THERMAL CHEMISTRY
OF AMINO ACIDS:
STEPHEN J.
ROBINSON
October 1993
ABSTRACT
Self-condensation of amino acids to form cyclic dipeptides on heating in ethane‑1,2‑diol is well-known. Investigation of the basic chemistry of these reactions (including side-chain reactivity) presents an opportunity to (i) re‑examine the synthetic potential of the method in the light of modern separation techniques, (ii) determine selectivity factors controlling priority of linkage in the condensation of a mixture of amino acids with possible relevance to the origin of biological information and (iii) to determine the nature and extent of competitive side-chain chemistry as an indicator of modes of thermal degradation of amino acids and their derivatives. In this project, product analyses have been performed by HPLC following the thermal reactions of the 20 protein amino acids, their close relatives and their simple derivatives in ethane-1,2-diol.
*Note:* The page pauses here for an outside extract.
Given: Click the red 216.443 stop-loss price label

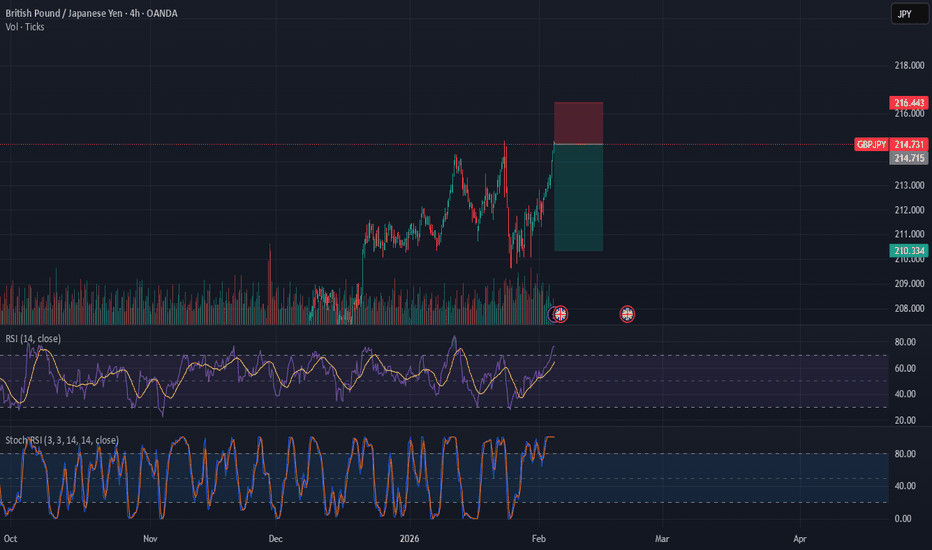Looking at the screenshot, I should click(907, 103).
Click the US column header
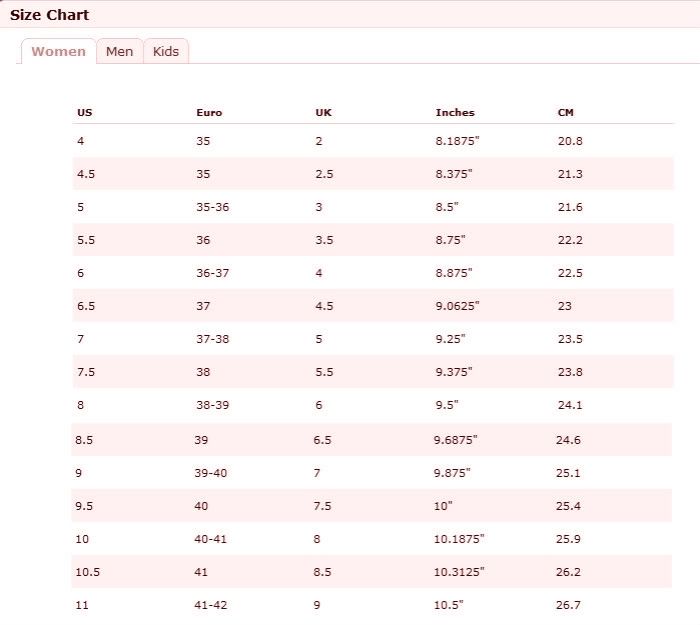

Self-condensation proceeds in two steps: formation of amino acid 2‑hydroxyethyl esters by reaction with ethane-1,2-diol (via H-bonded assisted displacement of OH by carboxylate), followed by rate-determining bimolecular condensation. With the exceptions of proline (lower DS°‡) and histidine (side-chain assistance), the rate of bimolecular condensation decreases with increasing steric hindrance of the side-chain or N-substituent. Kinetic selectivity data from reactions involving mixtures of amino acids demonstrates the feasibility of self-ordering in polycondensation reactions to produce non-random peptide sequences, arising from the intrinsic steric hindrance of the amino acid side-chains. Preparative-scale condensations are simple, cheap and high‑yielding, affording readily separable diastereomeric mixtures of cyclic dipeptides.
Side-chain chemistry competes effectively with self-condensation in many cases. b‑Alanine, aspartic acid and asparagine undergo E1CB deamination, whilst glutamic acid, glutamine and lysine undergo intramolecular condensations. The guanidino group of arginine appears to decompose solvolytically to give the lactam of ornithine. Serine and threonine degrade via retro-aldol and b-elimination pathways, whilst heating cystine esters in protic solvents produces esters of 2‑methylthiazolidine‑2,4‑dicarboxylic acid via a primary b-elimination step. These particular reactivities would appear to exclude most of these amino acids from peptide bond formation in thermal proteinoids; nevertheless, they have important implications for the thermal chemistry of free and peptide-bound amino acids in food and textiles.